As other reviewers have noted, this is a direct sequel to Robert E. Howard's seminal tale "Worms of the Earth", written by a sword & sorcery giant of the third generation: Karl Edward Wagner. As others have also noted, this is about as good as pastiche gets -- and in this case, that is very good.
Bran is one of Howard's most interesting characters; a Pict watching his people decay into savagery, even a subhuman brutishness. He has much of Kull's introspection, but a greater melancholia and an anger and rage at his people's eventual fate that is barely kept in check. Bran did not receive the canon of tales Conan, Solomon Kane or even Kull did, but the ones he did are *very* good and fit into a larger body of Howard's work that chronicles the constant rise and fall of the First Race of Man, and their eventual doom to retreat into the hidden places of the word, there to be remembered in stories of dwarfs and elves -- a parallel doom to the earlier Serpent Folk, the Picts' eternal foes through the long eons, and whom they drove under the earth centuries before Bran's era.
These themes of rise and fall of civilization, of physical and mental degeneration, of hidden histories -- all are baked into Howard's work, but his tales of the Picts (and Bran) range from when he was 16 until his death at 30, and when you read the stories together, there's some loose seaming in which Howard's evolving ideas and backstory don't always neatly fit. Wagner here not only writes a compelling sequel, but uses it as a chance to rectify and smooth over those bumps. In a long chapter that is straight out of Howard's beloved trope of past life or racial memory (and when we are talking about humans, serpent people and beast men, I think 'race' is a fair term!) he creates a syncretic history of the Picts and their war with the Serpent Folk that draws purely from Howard, in a way he would have written it.

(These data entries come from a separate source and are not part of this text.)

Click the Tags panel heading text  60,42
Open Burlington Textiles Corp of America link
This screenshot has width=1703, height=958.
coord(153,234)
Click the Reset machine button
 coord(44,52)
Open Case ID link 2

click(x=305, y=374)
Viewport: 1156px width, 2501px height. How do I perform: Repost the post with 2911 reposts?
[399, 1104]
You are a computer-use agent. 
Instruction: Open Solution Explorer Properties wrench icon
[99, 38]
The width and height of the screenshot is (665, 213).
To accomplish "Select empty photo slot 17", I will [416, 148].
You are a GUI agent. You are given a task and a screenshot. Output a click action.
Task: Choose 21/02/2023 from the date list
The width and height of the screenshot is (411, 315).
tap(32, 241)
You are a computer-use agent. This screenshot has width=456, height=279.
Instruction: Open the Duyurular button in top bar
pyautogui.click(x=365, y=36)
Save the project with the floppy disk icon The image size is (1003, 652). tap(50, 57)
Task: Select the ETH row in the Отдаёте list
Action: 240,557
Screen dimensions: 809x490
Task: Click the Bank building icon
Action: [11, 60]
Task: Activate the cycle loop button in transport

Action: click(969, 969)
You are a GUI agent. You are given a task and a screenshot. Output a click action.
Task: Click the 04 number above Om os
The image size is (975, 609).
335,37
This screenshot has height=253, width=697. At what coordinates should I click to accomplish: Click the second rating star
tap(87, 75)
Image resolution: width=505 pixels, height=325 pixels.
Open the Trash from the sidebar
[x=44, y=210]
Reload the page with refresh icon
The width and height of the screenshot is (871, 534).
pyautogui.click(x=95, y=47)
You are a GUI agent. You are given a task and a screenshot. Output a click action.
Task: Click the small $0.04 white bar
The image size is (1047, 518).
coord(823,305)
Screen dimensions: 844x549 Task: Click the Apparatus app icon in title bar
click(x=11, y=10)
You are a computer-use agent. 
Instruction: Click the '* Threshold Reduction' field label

So that's a nice touch, and Wagner does a great job of writing in a "Howardian" style without resulting in mimickry. His Bran also feels like Bran, and the expansion of Bran's sister, Morgaine, who is only mentioned in one tale, is nicely done.
Thus, we have some of the key checkpoints for good pastiche:
1. Does the author understand the character? Yes.
2. Does he write convincingly vis-a-vis the original material? Yes.
3. Does the pastiche have a logical place vis-a-vis canon? Yes.
Now the big one:
4. Is the story any good?
Yes! It is very blood and thunder, and fits the mood and fulfills an ominous prediction at the end of "Worms of the Earth" in a way the original author might have gone, had he continued the cycle of stories.
Some like pastiche, some don't. If you do, this is a great example of how it can be done well.